The rally that propelled the Standard & Poor’s 500 Index above a record 2,000 lost a little bit of momentum today.
The S&P 500 fell 0.07 point, less than 0.1 percent, to 1,999.95 at 2:29 p.m. with about the same number of stocks rising as falling. Trading volume was 29 percent below the 30-day average at this time of day.
Global markets are surmounting crises in Ukraine, the Gaza Strip and Iraq as investors renew bets that stimulus will revive growth. Rallies from Brazil to Japan and the U.S. gauge’s first trip above 2,000 have sent the value of global equities to a record $66 trillion.
“The market is not overly expensive, not cheap either,” Ethan Anderson, senior portfolio manager at Rehmann Financial in Grand Rapids, Michigan, said by phone. His firm oversees $1.5 billion. “In the absence of strong corporate earnings, you are not necessarily going to see a huge surge in equities over the next 12 months. But the little notch up, on a regular basis, you’re likely to see continue.”
The S&P 500 is up almost 5 percent since Aug. 7, boosted by speculation the Federal Reserve will keep interest rates low as the economy strengthens. European Central Bank President Mario Draghi has also signaled policy makers may consider introducing an asset-buying plan.
The U.S. equity benchmark has seen gains in 10 of the past 13 days. It trades at 18 times the reported earnings of its companies, near the highest level since 2010.
The Dow Jones industrial average added 16.89 points to 17,123.59 today. The Nasdaq Composite Index, which has fallen only once since Aug. 13, was little changed. Among industries in the S&P 500, telephone and utility stocks had the biggest gains, while energy, financial and technology shares fell the most.

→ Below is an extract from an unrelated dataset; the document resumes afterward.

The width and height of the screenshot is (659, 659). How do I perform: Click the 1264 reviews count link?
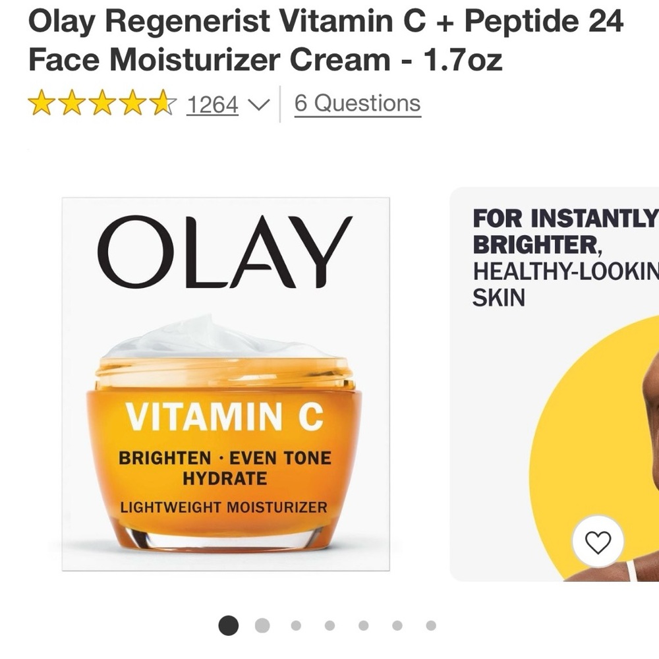tap(212, 103)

“In the U.S., you’re seeing businesses do very well,” Doug Foreman, chief investment officer at Kayne Anderson Rudnick Investment Management in Los Angeles, said in a telephone interview. His firm oversees about $9 billion. “We’re in a situation where there are still some macro risks, but they’re overwhelmed by the micro, which is surprisingly good.”
Tiffany & Co. added 1.3 percent as affluent customers continued spending even as the luxury jewelry retailer increased prices. Smith & Wesson Holding Corp. tumbled 14 percent after the gunmaker cut its full-year sales and profit forecast amid declining demand. Chico’s FAS Inc., a women’s clothing retailer, slumped 4 percent on lower-than-estimated sales.
Michaels Cos. jumped 8.3 percent as the arts and crafts retailer reported second-quarter earnings that topped analysts’ estimates. Express Inc. increased 14 percent after the apparel chain raised its full-year profit forecast.
Best Buy Co., the world’s largest electronics chain, rose 5.4 percent after posting second-quarter profit that topped analysts’ estimates, helped by lower costs.